-- Start MATERIAL TO PROCESS --

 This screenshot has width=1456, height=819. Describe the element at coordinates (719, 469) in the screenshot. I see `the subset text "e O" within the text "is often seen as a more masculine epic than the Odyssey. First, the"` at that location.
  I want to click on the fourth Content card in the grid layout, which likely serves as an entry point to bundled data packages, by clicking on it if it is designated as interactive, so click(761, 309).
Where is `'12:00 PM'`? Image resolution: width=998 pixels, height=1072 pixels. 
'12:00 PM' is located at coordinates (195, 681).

-- End MATERIAL TO PROCESS --
-- Start MATERIAL TO PROCESS --

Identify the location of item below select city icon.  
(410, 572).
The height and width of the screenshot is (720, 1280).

-- End MATERIAL TO PROCESS --
-- Start MATERIAL TO PROCESS --

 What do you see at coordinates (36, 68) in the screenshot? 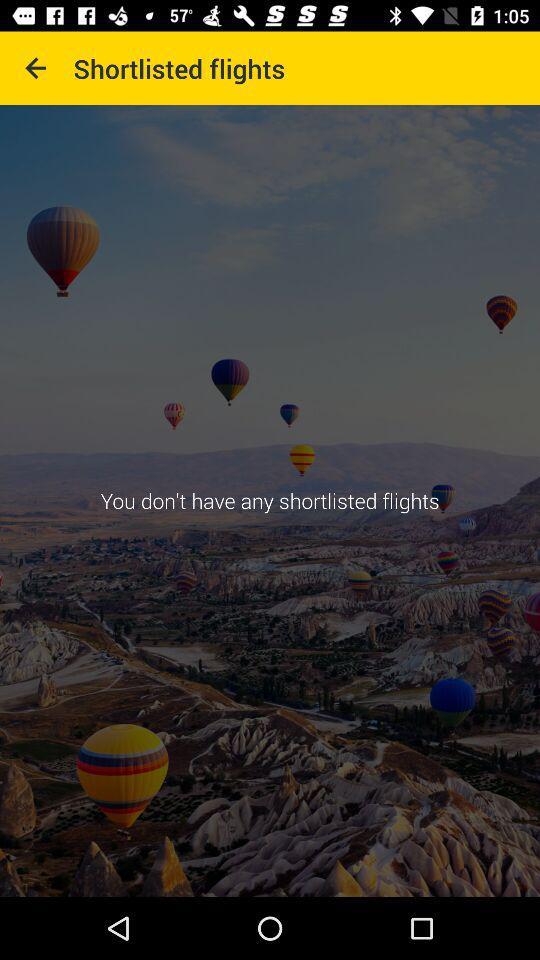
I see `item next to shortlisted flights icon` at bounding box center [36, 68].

-- End MATERIAL TO PROCESS --

Copy the listing word for word, starting at the line that has "pixels, height=1072 pixels." and ending after the line that has "coordinates (195, 681).".

> **OUTPUT FOR THIS EXERCISE**
Where is `'12:00 PM'`? Image resolution: width=998 pixels, height=1072 pixels. 
'12:00 PM' is located at coordinates (195, 681).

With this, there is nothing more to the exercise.